La Cour a donc relevé que la législation française introduit une discrimination au détriment des travailleurs salariés et indépendants qui résident en France mais qui travaillent dans d'autres Etats membres. Il résulte de cette législation une inégalité de traitement constitutive d'une entrave à la libre circulation des travailleurs.
L'arrêt en constatation de manquement s'impose tout d'abord aux juridictions nationales en vertu de l'arrêt Waterkein du 14 décembre 1982 les obligeant à ne pas appliquer une règle rendue incompatible par la Cour de justice des Communautés européennes.

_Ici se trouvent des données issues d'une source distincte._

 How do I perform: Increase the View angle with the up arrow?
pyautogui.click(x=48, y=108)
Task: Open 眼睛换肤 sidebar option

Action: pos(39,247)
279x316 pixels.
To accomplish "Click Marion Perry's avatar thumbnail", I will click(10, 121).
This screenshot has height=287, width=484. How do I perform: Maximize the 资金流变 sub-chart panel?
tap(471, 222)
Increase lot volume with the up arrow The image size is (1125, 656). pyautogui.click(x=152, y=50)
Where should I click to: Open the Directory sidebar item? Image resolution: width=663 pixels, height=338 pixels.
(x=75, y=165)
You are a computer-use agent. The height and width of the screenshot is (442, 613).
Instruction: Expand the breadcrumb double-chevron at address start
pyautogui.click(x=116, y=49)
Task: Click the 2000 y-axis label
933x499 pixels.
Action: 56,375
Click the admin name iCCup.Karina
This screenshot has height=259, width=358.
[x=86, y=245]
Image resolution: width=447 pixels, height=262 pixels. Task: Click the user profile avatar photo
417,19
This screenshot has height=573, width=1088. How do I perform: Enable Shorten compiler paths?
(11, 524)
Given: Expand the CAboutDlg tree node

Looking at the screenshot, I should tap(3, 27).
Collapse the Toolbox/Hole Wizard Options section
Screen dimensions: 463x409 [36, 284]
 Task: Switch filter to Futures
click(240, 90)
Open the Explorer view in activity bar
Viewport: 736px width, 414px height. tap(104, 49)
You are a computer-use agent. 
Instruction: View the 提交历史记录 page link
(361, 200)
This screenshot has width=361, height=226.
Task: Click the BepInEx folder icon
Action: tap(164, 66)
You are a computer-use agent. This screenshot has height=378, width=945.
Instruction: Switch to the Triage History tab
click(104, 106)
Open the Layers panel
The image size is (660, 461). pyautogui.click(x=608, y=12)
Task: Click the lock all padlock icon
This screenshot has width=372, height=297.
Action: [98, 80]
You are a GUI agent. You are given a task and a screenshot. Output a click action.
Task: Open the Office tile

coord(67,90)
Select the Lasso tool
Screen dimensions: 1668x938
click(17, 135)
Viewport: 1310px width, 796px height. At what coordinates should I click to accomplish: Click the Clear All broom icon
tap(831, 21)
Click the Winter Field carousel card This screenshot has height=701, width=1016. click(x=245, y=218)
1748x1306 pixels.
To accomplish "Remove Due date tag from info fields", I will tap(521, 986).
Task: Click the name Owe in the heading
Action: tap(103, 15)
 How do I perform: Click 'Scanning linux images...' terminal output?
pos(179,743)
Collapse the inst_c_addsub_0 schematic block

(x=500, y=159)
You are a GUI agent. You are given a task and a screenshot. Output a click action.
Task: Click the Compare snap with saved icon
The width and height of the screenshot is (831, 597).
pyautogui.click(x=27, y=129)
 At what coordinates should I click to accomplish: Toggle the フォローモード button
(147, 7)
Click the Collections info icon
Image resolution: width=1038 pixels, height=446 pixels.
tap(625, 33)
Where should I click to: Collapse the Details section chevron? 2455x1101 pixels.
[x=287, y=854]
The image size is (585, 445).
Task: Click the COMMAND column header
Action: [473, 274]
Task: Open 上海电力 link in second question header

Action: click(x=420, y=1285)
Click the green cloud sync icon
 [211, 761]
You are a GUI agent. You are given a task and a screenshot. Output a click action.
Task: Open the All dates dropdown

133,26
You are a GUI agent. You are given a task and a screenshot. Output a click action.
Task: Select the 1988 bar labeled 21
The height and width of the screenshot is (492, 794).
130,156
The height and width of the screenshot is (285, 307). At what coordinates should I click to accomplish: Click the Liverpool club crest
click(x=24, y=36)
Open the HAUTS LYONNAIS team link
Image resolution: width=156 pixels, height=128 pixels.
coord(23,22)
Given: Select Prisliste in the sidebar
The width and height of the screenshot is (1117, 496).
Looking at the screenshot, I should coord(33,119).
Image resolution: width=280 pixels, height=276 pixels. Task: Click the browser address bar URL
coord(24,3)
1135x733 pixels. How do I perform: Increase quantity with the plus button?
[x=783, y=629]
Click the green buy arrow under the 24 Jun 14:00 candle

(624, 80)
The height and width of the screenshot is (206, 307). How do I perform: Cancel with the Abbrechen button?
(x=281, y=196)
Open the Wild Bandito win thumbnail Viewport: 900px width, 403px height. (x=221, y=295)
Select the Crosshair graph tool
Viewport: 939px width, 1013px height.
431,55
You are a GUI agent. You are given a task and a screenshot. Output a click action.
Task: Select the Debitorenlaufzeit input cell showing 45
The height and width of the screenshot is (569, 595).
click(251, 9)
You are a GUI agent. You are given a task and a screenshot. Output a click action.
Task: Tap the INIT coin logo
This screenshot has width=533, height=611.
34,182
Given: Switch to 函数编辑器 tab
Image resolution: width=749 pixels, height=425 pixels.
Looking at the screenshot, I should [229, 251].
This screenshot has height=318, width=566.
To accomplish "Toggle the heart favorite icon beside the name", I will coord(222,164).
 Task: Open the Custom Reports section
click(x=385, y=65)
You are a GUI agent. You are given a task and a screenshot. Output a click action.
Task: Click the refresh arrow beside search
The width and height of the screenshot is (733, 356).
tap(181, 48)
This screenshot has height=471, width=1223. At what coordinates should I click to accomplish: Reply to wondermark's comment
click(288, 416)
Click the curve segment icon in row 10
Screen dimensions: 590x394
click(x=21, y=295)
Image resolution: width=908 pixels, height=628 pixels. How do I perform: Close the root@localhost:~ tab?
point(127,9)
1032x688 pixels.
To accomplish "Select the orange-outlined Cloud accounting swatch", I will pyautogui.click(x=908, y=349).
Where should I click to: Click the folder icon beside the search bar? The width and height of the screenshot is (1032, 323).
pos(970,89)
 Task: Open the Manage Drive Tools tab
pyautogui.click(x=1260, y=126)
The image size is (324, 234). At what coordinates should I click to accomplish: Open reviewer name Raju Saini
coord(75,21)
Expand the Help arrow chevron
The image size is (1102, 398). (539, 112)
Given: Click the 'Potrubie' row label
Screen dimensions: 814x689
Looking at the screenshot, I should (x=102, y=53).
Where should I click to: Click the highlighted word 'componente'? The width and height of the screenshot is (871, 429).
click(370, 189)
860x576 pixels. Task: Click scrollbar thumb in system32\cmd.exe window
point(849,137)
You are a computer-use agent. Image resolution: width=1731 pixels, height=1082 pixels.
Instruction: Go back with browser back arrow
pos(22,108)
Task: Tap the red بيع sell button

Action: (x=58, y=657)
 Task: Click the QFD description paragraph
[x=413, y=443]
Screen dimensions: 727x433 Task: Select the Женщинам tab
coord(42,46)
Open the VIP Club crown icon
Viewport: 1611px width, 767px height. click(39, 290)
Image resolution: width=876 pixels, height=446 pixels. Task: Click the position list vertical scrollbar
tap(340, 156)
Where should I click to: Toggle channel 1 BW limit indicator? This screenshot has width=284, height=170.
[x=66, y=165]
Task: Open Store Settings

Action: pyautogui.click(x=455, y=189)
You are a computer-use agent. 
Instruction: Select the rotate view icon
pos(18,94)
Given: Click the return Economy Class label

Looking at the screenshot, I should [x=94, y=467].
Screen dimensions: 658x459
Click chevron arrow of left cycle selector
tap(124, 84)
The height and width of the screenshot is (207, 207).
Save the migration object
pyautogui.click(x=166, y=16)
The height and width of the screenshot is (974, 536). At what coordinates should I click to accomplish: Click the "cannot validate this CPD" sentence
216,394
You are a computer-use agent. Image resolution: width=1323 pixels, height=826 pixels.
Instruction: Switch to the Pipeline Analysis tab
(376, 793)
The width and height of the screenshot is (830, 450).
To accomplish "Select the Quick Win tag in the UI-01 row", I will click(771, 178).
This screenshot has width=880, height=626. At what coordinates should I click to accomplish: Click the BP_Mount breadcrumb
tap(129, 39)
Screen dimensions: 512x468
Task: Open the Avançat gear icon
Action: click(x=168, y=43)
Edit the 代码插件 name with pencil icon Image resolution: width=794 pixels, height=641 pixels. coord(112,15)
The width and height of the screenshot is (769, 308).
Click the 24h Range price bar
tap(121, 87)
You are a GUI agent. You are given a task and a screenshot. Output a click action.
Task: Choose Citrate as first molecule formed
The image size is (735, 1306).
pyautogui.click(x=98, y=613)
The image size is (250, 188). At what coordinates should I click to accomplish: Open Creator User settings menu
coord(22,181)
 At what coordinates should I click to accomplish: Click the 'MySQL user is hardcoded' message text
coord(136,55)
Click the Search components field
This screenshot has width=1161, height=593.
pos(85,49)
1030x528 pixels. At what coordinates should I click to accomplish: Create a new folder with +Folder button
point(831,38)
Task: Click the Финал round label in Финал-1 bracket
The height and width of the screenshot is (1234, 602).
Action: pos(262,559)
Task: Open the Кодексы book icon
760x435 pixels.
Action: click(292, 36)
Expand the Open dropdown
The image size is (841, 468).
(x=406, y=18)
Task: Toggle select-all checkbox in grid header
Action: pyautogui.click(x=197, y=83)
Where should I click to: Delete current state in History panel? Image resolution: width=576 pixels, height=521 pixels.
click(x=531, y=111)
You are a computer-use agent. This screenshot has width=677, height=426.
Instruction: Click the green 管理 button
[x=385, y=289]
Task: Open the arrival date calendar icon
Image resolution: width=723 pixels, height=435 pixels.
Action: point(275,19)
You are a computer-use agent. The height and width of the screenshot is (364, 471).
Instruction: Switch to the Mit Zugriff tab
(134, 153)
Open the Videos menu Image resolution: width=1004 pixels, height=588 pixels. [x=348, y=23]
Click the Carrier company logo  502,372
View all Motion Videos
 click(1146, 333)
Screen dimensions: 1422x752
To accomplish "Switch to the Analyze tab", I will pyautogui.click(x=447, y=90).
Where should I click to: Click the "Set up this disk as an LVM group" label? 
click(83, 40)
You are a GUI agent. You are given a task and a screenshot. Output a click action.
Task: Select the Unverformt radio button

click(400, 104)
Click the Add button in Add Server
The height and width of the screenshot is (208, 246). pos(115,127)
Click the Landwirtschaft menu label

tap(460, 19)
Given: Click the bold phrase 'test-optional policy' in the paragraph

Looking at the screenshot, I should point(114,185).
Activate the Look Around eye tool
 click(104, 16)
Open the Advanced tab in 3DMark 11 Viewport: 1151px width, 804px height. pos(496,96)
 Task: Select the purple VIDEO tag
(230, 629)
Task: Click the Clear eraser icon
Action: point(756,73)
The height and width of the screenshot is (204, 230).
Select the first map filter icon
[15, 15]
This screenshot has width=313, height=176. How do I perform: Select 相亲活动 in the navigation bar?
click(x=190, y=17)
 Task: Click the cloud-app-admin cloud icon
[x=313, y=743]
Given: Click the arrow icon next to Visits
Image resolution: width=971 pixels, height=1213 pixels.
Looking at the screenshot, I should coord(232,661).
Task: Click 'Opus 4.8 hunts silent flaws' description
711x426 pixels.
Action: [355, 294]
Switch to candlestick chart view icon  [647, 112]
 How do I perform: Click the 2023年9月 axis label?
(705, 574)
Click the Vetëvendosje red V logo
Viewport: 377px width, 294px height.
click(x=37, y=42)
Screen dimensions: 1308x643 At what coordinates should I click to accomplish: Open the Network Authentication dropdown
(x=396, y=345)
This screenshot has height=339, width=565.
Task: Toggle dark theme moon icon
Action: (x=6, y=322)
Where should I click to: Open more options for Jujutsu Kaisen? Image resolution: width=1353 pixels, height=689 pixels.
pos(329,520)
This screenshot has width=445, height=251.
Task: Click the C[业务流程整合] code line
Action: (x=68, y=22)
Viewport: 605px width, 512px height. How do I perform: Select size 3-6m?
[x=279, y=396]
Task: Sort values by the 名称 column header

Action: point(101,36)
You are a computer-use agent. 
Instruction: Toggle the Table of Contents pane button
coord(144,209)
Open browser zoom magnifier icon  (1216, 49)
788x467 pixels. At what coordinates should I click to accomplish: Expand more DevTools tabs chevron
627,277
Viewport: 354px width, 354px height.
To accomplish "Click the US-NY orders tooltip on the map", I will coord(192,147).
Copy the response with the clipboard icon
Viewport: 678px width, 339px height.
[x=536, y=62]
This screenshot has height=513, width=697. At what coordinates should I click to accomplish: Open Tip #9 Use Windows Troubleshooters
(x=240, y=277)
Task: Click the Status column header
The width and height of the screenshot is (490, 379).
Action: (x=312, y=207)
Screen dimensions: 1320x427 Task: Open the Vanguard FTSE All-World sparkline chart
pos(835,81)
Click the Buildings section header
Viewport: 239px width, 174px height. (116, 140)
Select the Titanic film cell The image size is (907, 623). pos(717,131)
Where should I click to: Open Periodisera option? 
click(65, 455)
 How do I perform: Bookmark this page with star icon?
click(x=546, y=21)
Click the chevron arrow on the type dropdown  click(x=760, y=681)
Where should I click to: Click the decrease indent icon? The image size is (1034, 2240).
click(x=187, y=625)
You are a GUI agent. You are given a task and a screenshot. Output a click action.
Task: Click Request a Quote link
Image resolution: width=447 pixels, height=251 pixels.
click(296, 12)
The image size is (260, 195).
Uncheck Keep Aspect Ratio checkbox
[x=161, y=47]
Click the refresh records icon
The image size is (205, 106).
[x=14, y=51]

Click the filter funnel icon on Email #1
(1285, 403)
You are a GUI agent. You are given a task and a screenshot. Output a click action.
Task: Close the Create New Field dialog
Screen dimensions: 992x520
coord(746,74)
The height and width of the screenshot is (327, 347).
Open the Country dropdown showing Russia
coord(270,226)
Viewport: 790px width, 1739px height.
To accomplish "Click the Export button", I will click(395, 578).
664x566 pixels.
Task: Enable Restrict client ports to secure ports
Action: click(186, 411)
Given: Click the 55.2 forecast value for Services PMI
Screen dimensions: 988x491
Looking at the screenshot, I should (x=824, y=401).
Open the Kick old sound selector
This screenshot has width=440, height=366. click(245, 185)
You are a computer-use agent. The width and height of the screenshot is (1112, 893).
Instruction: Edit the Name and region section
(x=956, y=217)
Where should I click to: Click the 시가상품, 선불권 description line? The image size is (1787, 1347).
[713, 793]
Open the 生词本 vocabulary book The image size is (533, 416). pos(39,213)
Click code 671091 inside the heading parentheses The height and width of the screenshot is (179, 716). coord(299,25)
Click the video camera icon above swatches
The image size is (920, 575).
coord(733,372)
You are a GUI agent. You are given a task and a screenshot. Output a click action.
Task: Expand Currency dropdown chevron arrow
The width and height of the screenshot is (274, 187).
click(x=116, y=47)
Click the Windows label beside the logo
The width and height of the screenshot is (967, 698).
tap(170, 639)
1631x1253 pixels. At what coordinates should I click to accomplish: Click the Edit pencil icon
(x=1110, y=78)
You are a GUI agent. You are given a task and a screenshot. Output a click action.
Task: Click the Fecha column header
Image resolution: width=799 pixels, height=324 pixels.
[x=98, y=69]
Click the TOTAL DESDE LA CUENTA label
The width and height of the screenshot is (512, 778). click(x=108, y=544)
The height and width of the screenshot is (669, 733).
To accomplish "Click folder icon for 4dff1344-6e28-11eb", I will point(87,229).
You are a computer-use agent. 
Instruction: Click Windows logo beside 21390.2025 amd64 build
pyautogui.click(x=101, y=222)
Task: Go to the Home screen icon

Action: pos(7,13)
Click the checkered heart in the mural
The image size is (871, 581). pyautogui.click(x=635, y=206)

De plus, en vertu des arrêts " Brasserie du pêcheur " et " Factortame " du 5 mars 1996, les juridictions ont l'obligation de reconnaître la responsabilité de l'Etat du fait de la violation du droit communautaire. Il en résulte que les particuliers lésés peuvent faire valoir leurs droits à réparation devant les juridictions nationales.
Cette jurisprudence émanant de la Cour de justice des Communautés européennes induit pour les frontaliers communautaires une exonération de ces deux contributions. Il serait souhaitable qu'il en soit de même pour les frontaliers résidant en France et relevant, en vertu de conventions bilatérales, de la législation de sécurité sociale d'un Etat non membre de l'Union européenne, comme par exemple Monaco et la Suisse.
Il revient à l'Etat français de tirer les conséquences de ces deux arrêts et d'éviter un contentieux inutile en introduisant ces dispositions dans le droit national.
Je vous demande donc de bien vouloir accepter la proposition de loi dont la teneur suit.

PROPOSITION DE LOI
Article 1er

Après l'article L. 136-1 du code de la sécurité sociale, insérer un article L. 136-1 bis ainsi rédigé :
" La contribution sociale généralisée ne peut être prélevée sur les revenus d'activité et de remplacement des personnes qui, tout en résidant fiscalement en France, ne relèvent pas d'un régime français de sécurité sociale. "

Article 2

Après l'article 15 de l'ordonnance du 24 janvier 1996 relative au remboursement de la dette sociale est ajouté un IV ainsi rédigé :
" La contribution au remboursement de la dette sociale ne peut être prélevée sur les revenus d'activité et de remplacement des personnes qui, tout en résidant fiscalement en France, ne relèvent pas d'un régime français de sécurité sociale. "

Article 3

Les charges qui incomberaient à l'Etat et aux régimes sociaux sont compensées, à due concurrence, par une augmentation des tarifs visés aux articles 575 et 575 A du code général des impôts et par la création d'une taxe additionnelle à ces mêmes tarifs.
2656 - Proposition de loi de M. Jean-Claude Guibal portant modification du code de la sécurité sociale, concernant l'assujettissement des travailleurs frontaliers à la CRDS et à la CSG (commission des affaires culturelles).